Dante, a Webinar by author Alessandro Barbero
February 25, 2021 at 12:30 PM (Central Time)
Presented by the Italian Cultural Institute of San Francisco with the Italian Cultural Institutes of Chicago, Los Angeles, Montreal, New York, Toronto and Washington DC, on the occasion the 700th anniversary of Dante Alighieri’s passing.
On the occasion of the 700th anniversary of Dante Alighieri’s death, the Italian Cultural Institute of San Francisco, in collaboration with the IICs of North America, under the patronage of the Embassy of Italy in Washington D.C., celebrates the master through several online initiatives.
In his groundbreaking book, Dante, Alessandro Barbero examines the life, times and world of the medieval creator of the masterpiece The Divine Comedy. Barbero follows Dante through his adolescence as the son of a usurer who dreams of belonging to the world of nobles and men of letters; through the dark corridors of politics, where his ideals are shattered in the face of the petty rivalries and rampant corruption; and through his wandering in exile, where he discovers the incredible diversity of fourteenth-century Italy—
from its commercial metropolises to the insular world of its smaller courts. But the book also looks at the sorrows and silences that make it difficult to reconstruct entire periods of Dante’s life, and presents a variety of different hypotheses, allowing readers to form their own ideas, in the way a detective story might invite them to unravel the thread of events and come to a conclusion on their own.

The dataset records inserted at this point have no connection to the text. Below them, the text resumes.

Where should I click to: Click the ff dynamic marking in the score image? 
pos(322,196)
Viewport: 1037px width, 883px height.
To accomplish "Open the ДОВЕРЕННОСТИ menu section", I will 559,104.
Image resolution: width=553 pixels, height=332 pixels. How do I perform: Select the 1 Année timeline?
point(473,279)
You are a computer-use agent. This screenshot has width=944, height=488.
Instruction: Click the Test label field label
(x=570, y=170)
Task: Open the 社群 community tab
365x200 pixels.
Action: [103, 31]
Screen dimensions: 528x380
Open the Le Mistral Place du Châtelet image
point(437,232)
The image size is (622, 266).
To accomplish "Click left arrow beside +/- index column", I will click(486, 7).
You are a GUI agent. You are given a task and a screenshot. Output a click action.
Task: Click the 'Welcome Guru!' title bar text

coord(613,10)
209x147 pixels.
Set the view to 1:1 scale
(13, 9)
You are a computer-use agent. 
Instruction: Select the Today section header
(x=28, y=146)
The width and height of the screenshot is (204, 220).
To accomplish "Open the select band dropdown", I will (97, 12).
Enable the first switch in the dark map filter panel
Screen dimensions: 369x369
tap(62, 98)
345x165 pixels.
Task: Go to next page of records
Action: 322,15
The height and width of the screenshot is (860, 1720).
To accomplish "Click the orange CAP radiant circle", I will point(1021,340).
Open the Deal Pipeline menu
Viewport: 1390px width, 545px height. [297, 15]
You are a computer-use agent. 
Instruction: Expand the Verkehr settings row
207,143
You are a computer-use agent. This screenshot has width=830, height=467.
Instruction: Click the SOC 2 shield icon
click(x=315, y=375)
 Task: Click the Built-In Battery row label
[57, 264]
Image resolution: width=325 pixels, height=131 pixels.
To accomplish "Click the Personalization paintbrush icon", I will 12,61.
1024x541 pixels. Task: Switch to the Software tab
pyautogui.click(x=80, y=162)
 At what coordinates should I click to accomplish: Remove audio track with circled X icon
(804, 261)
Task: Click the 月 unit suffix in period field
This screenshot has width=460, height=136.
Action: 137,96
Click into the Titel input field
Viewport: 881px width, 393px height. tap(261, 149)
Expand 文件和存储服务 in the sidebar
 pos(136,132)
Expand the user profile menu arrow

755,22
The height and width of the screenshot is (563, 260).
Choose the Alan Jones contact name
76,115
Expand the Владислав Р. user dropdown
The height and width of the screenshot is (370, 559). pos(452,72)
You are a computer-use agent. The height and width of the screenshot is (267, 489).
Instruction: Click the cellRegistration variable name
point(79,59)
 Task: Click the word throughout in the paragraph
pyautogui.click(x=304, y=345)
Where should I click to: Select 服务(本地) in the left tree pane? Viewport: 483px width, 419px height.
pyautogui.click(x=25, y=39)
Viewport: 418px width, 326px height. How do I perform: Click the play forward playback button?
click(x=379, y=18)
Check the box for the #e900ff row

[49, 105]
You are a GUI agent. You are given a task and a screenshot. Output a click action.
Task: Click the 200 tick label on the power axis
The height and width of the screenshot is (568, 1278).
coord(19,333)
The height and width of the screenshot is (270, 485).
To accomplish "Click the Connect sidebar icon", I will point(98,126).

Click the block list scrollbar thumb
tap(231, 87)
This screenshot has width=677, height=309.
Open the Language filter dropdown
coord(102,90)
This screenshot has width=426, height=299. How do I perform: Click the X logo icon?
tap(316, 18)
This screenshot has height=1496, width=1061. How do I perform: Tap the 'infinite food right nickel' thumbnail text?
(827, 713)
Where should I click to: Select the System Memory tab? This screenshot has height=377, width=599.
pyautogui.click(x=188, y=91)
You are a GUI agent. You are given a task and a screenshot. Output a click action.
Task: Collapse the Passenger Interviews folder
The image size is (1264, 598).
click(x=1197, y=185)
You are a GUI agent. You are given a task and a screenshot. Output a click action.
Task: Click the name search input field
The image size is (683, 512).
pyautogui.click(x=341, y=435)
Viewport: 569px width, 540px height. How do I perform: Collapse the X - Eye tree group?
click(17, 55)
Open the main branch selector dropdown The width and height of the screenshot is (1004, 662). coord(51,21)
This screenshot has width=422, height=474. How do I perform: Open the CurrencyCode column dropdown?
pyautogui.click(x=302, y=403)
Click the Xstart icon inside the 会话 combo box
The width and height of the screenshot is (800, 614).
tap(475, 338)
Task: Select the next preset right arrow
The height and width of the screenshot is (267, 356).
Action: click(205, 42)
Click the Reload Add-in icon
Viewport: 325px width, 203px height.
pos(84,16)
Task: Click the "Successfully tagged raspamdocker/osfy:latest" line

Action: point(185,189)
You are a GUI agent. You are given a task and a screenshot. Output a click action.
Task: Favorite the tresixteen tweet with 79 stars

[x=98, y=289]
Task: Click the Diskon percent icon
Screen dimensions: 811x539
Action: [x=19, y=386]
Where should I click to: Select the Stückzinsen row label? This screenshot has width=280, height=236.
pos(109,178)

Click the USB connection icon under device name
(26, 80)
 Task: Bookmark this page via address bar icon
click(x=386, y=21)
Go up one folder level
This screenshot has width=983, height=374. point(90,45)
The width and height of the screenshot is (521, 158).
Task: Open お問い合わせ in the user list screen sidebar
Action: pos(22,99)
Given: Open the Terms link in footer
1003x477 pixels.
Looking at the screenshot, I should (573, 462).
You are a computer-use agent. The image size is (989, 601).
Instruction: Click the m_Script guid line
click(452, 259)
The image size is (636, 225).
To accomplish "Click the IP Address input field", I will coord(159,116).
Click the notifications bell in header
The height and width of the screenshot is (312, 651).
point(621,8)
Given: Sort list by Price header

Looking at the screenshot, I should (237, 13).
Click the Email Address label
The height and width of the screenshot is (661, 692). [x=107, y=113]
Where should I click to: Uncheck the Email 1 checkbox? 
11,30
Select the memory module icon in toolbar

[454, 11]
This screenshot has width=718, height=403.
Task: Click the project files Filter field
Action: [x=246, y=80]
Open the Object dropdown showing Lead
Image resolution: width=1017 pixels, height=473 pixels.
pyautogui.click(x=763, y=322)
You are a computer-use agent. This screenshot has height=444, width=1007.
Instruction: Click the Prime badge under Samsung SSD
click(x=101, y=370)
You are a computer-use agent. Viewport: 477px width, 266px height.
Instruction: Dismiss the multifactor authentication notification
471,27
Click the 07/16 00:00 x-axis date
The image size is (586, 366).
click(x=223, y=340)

The webinar is moderated by Prof. Michael Subialka (UC Davis). This event is in English.
Born in Turin in 1959, Alessandro Barbero is professor of Medieval History at the Università del Piemonte Orientale. His historical novel Bella vita e guerre altrui di Mr. Pyle, gentiluomo (Milan, Mondadori, 1995) (Beautiful Life and Foreign Wars of Mr. Pyle, Gentleman) was awarded the prestigious Strega Prize (1996), and translated into seven languages. For many years he has contributed to the newspaper La Stampa and the television program Superquark. Since 2013, Barbero has appeared in the Rai Storia programs a.C.d.C. and Passato e presente.
Michael Subialka teaches Comparative Literature and Italian at UC Davis, where he researches modernism with special focus on the intersection of literature and philosophy. He has also published on Renaissance and early modern Italian literature and thought.